Dataset entries
____________________
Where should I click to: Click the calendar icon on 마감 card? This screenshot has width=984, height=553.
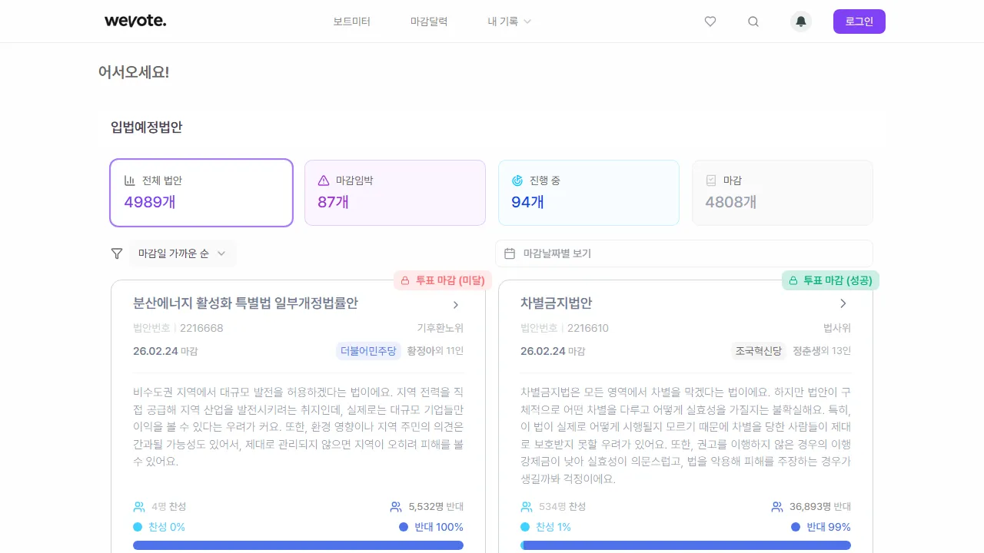[x=710, y=180]
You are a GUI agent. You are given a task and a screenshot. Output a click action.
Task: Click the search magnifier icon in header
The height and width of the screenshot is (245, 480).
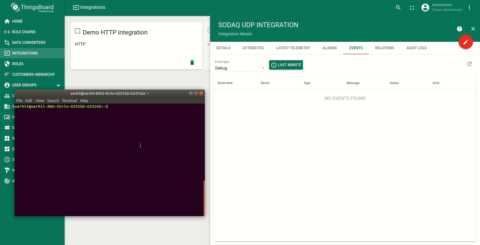pos(398,8)
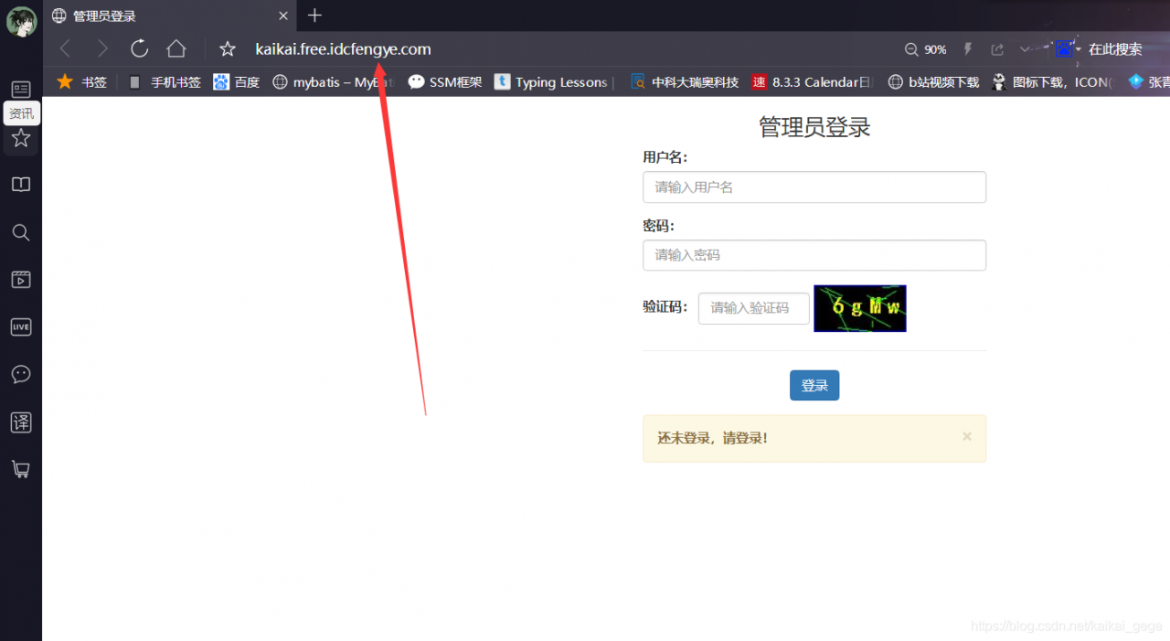1170x641 pixels.
Task: Open a new tab with the plus button
Action: click(x=314, y=16)
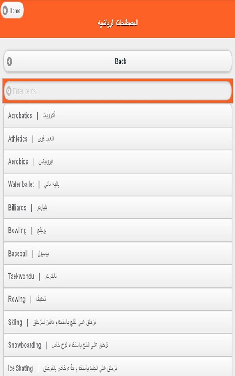Open the Athletics entry

118,139
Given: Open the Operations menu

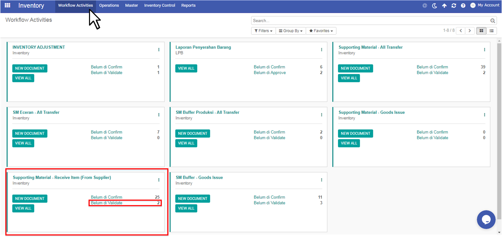Looking at the screenshot, I should pos(109,6).
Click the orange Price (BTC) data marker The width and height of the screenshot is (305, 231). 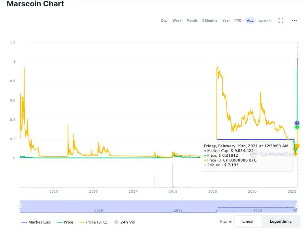(x=297, y=146)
____________________
## Exercise requirements:
Your answer must be the lines from the opening line of the entries through the line holding "Task: Click the", written out exactly and without any picture.

## Completed task:
Where should I click to: Click the calendar icon on 마감 card? This screenshot has width=984, height=553.
[x=710, y=180]
You are a GUI agent. You are given a task and a screenshot. Output a click action.
Task: Click the search magnifier icon in header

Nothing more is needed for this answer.